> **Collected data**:
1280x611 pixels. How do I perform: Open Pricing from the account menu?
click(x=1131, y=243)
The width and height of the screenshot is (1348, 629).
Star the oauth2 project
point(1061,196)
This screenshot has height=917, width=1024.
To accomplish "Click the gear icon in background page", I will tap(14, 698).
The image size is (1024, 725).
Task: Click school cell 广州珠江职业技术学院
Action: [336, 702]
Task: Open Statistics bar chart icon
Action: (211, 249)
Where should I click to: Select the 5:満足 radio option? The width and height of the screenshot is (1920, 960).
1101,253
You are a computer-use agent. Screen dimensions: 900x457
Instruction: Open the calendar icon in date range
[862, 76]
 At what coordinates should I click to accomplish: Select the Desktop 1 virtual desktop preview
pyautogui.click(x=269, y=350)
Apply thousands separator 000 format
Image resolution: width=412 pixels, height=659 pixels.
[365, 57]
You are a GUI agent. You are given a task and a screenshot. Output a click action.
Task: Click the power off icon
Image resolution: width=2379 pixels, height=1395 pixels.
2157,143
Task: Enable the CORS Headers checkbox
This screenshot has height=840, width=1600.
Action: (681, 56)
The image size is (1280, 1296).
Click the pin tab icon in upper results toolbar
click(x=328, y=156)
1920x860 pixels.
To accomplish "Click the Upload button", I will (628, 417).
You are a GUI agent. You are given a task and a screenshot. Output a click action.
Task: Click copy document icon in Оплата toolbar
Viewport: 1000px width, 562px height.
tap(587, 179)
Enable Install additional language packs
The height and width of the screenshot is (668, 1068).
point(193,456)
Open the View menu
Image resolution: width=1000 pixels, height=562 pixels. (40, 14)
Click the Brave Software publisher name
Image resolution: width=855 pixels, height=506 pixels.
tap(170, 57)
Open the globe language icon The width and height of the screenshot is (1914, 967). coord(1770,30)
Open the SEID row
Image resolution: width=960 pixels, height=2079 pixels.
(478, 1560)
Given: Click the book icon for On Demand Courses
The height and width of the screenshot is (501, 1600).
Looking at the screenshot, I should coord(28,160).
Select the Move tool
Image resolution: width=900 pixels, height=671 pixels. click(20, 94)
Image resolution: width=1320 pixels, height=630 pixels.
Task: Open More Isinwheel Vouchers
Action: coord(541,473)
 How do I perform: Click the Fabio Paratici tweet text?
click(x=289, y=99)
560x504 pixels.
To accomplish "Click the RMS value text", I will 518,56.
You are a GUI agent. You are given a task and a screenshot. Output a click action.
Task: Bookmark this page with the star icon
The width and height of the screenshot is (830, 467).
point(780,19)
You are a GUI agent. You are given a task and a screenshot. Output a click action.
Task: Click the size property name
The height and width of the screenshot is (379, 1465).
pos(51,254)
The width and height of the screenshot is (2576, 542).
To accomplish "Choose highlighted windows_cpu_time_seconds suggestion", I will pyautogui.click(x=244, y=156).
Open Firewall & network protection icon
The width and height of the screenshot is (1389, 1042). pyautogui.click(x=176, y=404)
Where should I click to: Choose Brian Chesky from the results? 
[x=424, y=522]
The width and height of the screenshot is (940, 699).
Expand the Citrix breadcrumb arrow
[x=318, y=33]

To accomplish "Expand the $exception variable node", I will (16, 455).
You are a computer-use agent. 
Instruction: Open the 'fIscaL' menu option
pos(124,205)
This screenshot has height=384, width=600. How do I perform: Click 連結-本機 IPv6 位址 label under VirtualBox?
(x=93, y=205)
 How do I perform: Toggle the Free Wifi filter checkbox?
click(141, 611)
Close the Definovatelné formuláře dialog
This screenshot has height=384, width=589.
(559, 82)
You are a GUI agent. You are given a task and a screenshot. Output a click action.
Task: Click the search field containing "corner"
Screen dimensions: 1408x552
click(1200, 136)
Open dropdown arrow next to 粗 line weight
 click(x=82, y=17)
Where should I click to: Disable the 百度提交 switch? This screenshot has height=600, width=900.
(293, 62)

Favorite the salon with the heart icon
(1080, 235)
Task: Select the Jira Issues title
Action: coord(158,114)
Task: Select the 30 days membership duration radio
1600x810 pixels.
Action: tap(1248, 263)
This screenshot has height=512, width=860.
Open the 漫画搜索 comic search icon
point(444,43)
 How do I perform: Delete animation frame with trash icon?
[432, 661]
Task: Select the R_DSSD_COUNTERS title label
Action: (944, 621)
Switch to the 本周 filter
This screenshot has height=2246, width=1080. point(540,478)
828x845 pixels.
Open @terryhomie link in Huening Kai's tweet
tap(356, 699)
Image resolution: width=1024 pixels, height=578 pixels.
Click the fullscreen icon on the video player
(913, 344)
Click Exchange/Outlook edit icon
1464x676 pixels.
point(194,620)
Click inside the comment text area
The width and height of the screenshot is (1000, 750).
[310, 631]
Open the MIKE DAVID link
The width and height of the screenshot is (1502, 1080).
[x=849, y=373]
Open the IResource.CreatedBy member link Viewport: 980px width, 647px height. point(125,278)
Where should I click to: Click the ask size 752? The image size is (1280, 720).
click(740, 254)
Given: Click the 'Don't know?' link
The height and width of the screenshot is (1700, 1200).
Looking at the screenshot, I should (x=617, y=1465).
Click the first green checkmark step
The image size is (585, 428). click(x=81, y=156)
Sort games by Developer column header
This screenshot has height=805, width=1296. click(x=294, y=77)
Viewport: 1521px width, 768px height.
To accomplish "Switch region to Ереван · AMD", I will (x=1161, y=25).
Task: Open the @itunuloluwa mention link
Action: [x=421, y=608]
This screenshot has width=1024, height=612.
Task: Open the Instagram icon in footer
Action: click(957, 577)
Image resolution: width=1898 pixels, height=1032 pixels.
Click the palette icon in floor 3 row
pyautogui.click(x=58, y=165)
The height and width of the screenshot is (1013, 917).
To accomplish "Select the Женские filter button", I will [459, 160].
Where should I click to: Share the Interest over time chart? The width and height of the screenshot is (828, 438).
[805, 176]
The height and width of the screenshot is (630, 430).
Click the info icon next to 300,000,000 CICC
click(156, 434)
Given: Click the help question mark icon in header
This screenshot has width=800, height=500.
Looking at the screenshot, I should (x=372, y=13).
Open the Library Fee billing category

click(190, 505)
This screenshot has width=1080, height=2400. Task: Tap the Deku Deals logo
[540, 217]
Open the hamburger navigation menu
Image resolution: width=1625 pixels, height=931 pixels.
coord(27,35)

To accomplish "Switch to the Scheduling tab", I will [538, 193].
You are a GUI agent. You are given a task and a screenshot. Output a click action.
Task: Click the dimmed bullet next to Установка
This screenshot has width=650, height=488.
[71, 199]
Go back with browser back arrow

> **About this task**: Filter by the word "Enable": copy every line of the data that holds it.

> **Response area**:
Task: Enable the CORS Headers checkbox
Enable Install additional language packs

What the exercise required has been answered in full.